1. Noncanonical Wnt5-Fzd2 signaling pathway. Metastasis is responsible for as much as 90% of cancer-associated mortality. Yet progress in developing effective drugs that specifically target metastasis or cells with metastatic potential has remained slow. Based on my recent discovery of a new noncanonical Frizzled 2 (Fzd2) pathway that drives epithelial-mesenchymal transition (EMT) and plays a key role in metastasis in a wide array of clinically challenging human tumors, a major focus of my lab is to advance the mechanistic understanding of how Fzd2 regulates cell motility and EMT and to determine how this pathway works in other cell types and processes, such as maintenance of tumor initiating cells or regulation of cell differentiation. To this end, approaches including multiplex proteomics, mouse genetics coupled with phenotypic measurements will be used to determine how proteins in this pathway interact with each other and how signals are augmented or attenuated through positive and negative feedback.
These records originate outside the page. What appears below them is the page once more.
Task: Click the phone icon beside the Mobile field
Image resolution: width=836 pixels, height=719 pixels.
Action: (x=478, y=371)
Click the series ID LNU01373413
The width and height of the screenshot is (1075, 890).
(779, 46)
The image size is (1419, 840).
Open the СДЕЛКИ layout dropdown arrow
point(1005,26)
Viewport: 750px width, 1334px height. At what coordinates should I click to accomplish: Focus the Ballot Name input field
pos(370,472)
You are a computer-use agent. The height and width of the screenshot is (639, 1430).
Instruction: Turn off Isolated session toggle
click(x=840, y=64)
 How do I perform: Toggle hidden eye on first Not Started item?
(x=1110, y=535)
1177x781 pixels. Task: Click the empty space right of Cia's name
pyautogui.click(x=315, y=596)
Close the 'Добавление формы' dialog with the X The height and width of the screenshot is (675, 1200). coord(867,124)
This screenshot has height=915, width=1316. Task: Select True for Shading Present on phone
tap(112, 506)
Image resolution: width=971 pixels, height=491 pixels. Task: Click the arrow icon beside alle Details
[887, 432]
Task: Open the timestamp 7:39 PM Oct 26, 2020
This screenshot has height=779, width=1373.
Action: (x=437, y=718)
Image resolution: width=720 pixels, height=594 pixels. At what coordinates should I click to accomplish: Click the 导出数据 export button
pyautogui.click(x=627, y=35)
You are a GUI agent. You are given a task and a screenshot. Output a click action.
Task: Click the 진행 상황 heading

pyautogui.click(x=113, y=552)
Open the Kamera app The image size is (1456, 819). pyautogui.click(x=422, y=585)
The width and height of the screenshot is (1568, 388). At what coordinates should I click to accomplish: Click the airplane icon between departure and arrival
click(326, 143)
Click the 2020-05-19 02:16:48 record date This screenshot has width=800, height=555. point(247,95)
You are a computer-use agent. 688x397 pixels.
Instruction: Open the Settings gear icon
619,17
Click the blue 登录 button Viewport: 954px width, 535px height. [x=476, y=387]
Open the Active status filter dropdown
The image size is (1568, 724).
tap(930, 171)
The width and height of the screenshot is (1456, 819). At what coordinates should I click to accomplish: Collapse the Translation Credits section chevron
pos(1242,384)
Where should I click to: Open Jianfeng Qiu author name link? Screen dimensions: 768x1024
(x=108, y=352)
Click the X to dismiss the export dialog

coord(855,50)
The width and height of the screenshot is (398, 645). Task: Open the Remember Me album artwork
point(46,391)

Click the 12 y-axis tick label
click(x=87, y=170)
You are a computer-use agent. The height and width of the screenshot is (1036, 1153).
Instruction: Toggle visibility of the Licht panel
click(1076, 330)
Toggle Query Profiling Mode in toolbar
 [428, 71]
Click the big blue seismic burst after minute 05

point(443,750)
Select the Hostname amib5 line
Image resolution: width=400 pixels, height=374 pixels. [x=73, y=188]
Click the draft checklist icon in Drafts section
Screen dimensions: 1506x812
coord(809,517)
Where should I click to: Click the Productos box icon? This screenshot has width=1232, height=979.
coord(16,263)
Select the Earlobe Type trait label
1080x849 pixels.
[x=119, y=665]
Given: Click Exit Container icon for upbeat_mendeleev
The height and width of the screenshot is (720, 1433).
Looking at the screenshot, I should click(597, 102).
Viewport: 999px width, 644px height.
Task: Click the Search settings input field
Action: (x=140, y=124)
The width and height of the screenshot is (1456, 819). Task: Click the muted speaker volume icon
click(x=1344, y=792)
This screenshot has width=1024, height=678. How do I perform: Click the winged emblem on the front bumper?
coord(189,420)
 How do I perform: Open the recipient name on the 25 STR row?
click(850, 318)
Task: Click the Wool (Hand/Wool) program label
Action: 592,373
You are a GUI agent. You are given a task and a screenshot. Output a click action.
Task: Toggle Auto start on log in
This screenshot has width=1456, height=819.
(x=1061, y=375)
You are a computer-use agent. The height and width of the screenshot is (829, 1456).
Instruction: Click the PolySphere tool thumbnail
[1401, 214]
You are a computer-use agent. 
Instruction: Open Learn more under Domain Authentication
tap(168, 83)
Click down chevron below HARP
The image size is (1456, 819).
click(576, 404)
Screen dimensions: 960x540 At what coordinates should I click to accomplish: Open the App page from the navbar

2. Fundamental Properties of the Cell Regulated by Cell-to-Cell Interaction. Cell-to-cell interactions control both body and organ size in metazoans. Though cell-to-cell contact has been a major focus of cell biology since the early days of cell culture (1950s-1970s), how cell-to-cell contact causes cell cycle arrest, stimulates differentiation, controls cell size and cell morphology, as well as regulates energy consumption remains poorly understood. The answers to these questions are not only important to a fundamental understanding of cell communication but also have unappreciated relevance in diseases such as cancer, inflammation, aging, metabolic and neurological disorders. Another focus of my lab is to pursue some of these less studied questions in cell biology by integrating recently developed proteomics and computational methods with specific cellular system.